Все. Дальше он не пойдет. Это кто-то из тех детей. Он стал подниматься обратно. Подниматься было легче, чем спускаться. Он уже знал, где поджидает опасность. Вернувшись наверх, он попытался вытереть запачканные руки о влажную траву, но резко их отдернул, нащупав слизня длиной в три дюйма. Он огляделся, и тут у него перехватило дыхание. По тропинке, начинающейся от дороги, прямо к нему шел Рик Митчелл.

– С вами все в порядке? – громко спросил он, когда подошел настолько, чтобы его можно было слышать. Это была его любимая фраза. – Я слышал, как вы кричали. Да вы же весь в грязи.

Питер проклял про себя тот нечаянно вырвавшийся крик. Но он понимал, что лгать бесполезно. Он больше не мог притворяться, что внизу ничего нет. Митчелл начал принюхиваться, приближаясь к краю каменоломни.

– Что за вонь?

Решив говорить начистоту, Питер спросил:

– Вы видите вон ту машину? В ней труп… кажется, даже два.

– Это те пропавшие дети, – благоговейно пролепетал Митчелл. Он отступил на шаг, потом еще на два. – А зачем вы спускались вниз? Вас же здесь несколько недель было не видать, а? – но сам же и ответил. – Наверное, этот запах. Как хорошо, что вы туда спустились. Такая удача.

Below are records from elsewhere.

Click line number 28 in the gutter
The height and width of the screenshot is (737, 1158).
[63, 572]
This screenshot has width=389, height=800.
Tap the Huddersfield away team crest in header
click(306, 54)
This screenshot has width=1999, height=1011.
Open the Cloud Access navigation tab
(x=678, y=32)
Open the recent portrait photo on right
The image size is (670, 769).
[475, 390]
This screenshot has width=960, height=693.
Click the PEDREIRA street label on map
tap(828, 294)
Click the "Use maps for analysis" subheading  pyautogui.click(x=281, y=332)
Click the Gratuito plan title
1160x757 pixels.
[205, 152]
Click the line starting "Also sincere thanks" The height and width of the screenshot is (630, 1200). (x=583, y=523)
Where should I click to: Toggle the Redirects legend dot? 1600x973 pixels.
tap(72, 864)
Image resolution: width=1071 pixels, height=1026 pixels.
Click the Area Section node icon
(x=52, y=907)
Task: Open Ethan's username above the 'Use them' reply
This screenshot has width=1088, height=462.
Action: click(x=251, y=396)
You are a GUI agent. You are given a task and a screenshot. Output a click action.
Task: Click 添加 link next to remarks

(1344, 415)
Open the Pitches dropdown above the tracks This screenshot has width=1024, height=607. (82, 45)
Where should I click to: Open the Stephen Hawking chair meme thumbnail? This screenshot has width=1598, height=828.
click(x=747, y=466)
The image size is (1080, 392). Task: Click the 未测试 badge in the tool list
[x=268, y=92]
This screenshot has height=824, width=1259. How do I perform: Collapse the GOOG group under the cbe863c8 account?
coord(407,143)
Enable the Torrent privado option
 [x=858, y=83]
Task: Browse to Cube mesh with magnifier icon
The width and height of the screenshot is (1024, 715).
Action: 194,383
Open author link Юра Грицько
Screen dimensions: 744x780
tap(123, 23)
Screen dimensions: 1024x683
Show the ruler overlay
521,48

Питер повернулся и пошел назад по тропинке. А Митчелл за ним, спрашивая, все ли в порядке, и забрасывая дельными советами. Надо позвонить в полицию. Связаться с ними прямо сейчас. А нет ли у него с собой мобильного телефона? Если нет, то он позвонит сам. Конечно, он, Митчелл, побудет с ним, поддержит его. Питер ответил, что предпочитает позвонить из дома.

– Не тратьте на меня время, – сказал он. – Я сам со всем справлюсь. Вас в это втягивать необязательно.

Митчелл затряс головой:

– Да я с удовольствием! Не оставлю я вас одного. – Ему, наверное, до смерти хотелось стать участником разворачивающейся драмы. А электропилой он еще успеет поработать в любой другой день. Невероятно, но, когда они шли по дороге, Митчелл спросил: – А на Рождество что собираетесь делать? Приедете с миссис Бакстон сюда на денек-два или будете в Лондоне?

Питер поборол в себе огромное желание сказать, что ноги его больше не будет в Пэссингэм-Сент-Джоне, но вместо этого ответил, что они останутся в Лондоне. Он взглянул на дом. Тот выглядел нежилым, неухоженным, даже запущенным – как дом, где хозяева не бывают неделями, а прислуга приходит просто для того, чтобы прибраться и сразу уйти. В окне гостиной не было видно елки, свет не горел, хотя день и был темным.